Initial contacts between the Lakota and the United States, during the Lewis and Clark Expedition of 1804–1806 was marked by a standoff. When Lakota bands refused to allow the explorers to continue upstream, the Expedition prepared to do battle.[5] More than half a century later, after US forces built Fort Laramie on Lakota land, officials negotiated the Fort Laramie Treaty 1851 with the Lakota and other numerous Plains tribes to protect emigrant travelers on the Oregon Trail, which crossed their territory. The Cheyenne and Lakota had raided emigrant parties in part due to competition for resources, and because of settler encroachment on their lands.[6] Formally, the Fort Laramie Treaty of 1851 acknowledged native sovereignty over the Great Plains in exchange for free passage along the Oregon Trail, for "as long as the river flows and the eagle flies".
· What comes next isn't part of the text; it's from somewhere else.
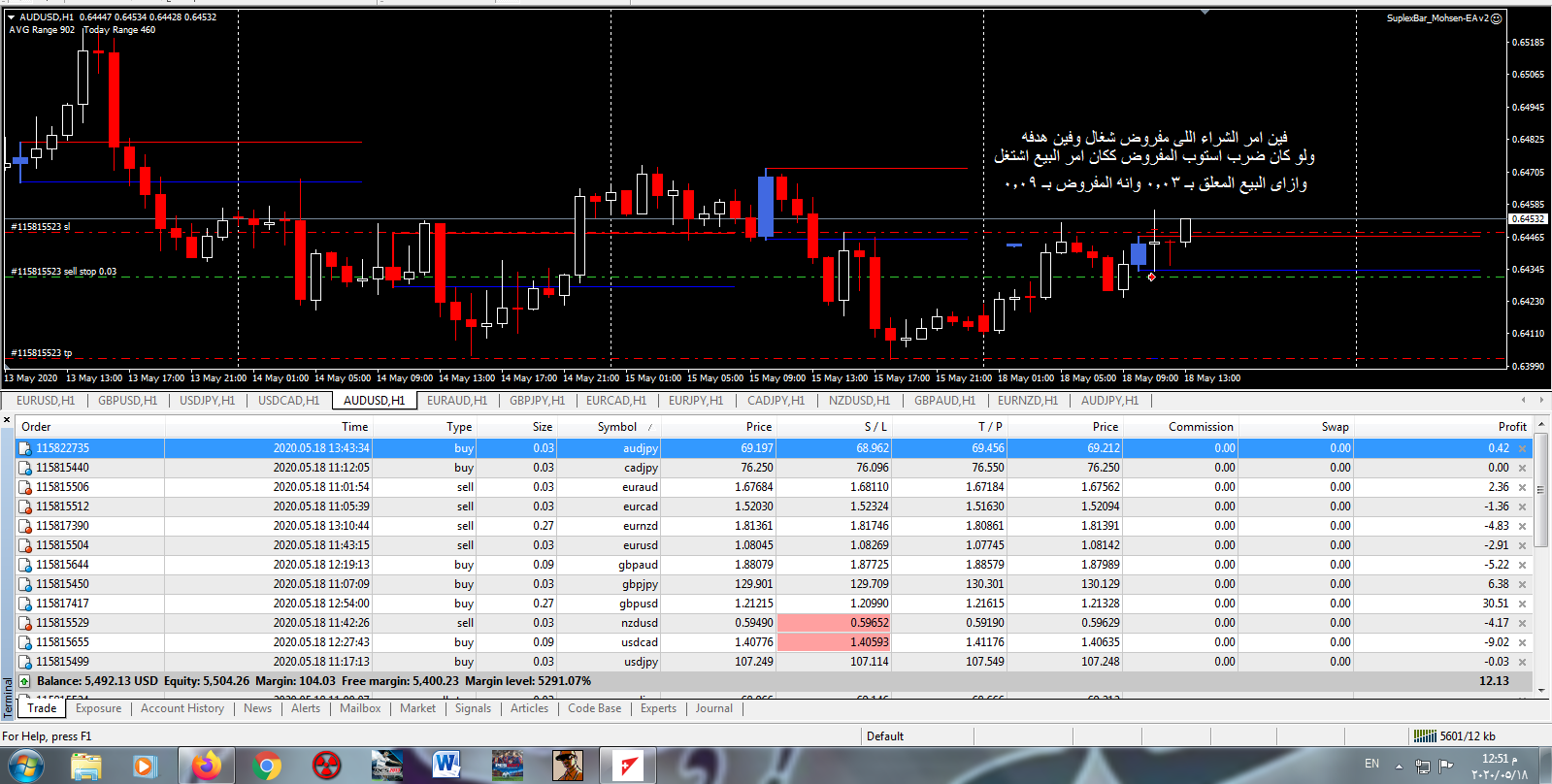Click the Windows Start button

click(x=26, y=766)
The government could not enforce the treaty against European-American encroachment. When the Lakota and other bands attacked settlers and emigrant trains, there was public pressure for the US Army to punish the tribes. In Nebraska on September 3, 1855, 700 soldiers under American General William S. Harney avenged the Grattan Massacre by attacking a Lakota village, killing 100 men, women, and children. Other wars followed; and in 1862–1864, as refugees from the "Dakota War of 1862" in Minnesota fled west to their allies in Montana and Dakota Territory. With increasing settler expansion, war found the tribes again.

Because the Black Hills are sacred to the Lakota, they objected to mining in the area, which had been attempted since the early years of the 19th century. In 1868, the U.S. government signed the Fort Laramie Treaty of 1868, exempting the Black Hills from all white settlement forever. 'Forever' lasted only four years; when gold was publicly discovered there, an influx of prospectors descended upon the area.

Again, the US reacted to attacks on settlers and miners with military force, abetted by army commanders such as like Lt. Colonel George Armstrong Custer. The latter tried to administer a lesson of noninterference with white policies, resulting in the Great Sioux War of 1876-77. General Philip Sheridan encouraged troops to hunt and kill buffalo as a means of "destroying the Indians' commissary."[7]

The unified Northern Cheyenne led much of the warfare after 1860 on the Plains, along with allied Lakota and Arapaho bands, which operated independently. They defeated General George Crook's army at the Battle of the Rosebud, and a week later defeated the U.S. 7th Cavalry in 1876 at the Battle of the Little Bighorn. Custer attacked a camp of several tribes, much larger than he realized. Their combined forces killed 258 soldiers, wiping out the entire Custer battalion, and inflicting more than 50% casualties on the regiment.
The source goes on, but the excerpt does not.